Exercise - Whenever a line in the data contains "horizontal", show that line.

Records shown -
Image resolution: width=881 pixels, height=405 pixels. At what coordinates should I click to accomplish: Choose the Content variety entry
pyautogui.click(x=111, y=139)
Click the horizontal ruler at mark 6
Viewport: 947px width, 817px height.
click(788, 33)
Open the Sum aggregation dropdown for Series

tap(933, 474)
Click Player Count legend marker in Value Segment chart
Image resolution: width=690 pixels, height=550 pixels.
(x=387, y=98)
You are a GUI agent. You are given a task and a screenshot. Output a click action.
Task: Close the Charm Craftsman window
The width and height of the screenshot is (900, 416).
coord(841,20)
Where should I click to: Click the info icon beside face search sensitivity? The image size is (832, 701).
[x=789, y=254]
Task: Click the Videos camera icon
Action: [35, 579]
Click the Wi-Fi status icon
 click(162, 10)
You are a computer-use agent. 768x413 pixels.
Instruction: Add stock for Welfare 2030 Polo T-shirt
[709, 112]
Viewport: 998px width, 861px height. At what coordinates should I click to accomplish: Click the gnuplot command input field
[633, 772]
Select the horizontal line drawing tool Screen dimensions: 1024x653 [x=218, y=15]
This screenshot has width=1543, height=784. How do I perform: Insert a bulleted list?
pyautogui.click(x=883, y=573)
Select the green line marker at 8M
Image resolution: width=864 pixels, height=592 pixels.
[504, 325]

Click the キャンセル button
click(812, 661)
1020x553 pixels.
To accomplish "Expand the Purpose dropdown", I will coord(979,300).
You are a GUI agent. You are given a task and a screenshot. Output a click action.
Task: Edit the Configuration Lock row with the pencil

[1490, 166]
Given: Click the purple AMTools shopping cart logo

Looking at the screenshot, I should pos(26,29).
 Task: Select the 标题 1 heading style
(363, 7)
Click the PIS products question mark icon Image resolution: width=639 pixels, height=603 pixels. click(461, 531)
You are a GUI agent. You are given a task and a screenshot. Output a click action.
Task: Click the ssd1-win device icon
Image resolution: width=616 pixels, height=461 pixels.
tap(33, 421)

Reply to the exercise -
Click the horizontal ruler at mark 6
Select the horizontal line drawing tool Screen dimensions: 1024x653 [x=218, y=15]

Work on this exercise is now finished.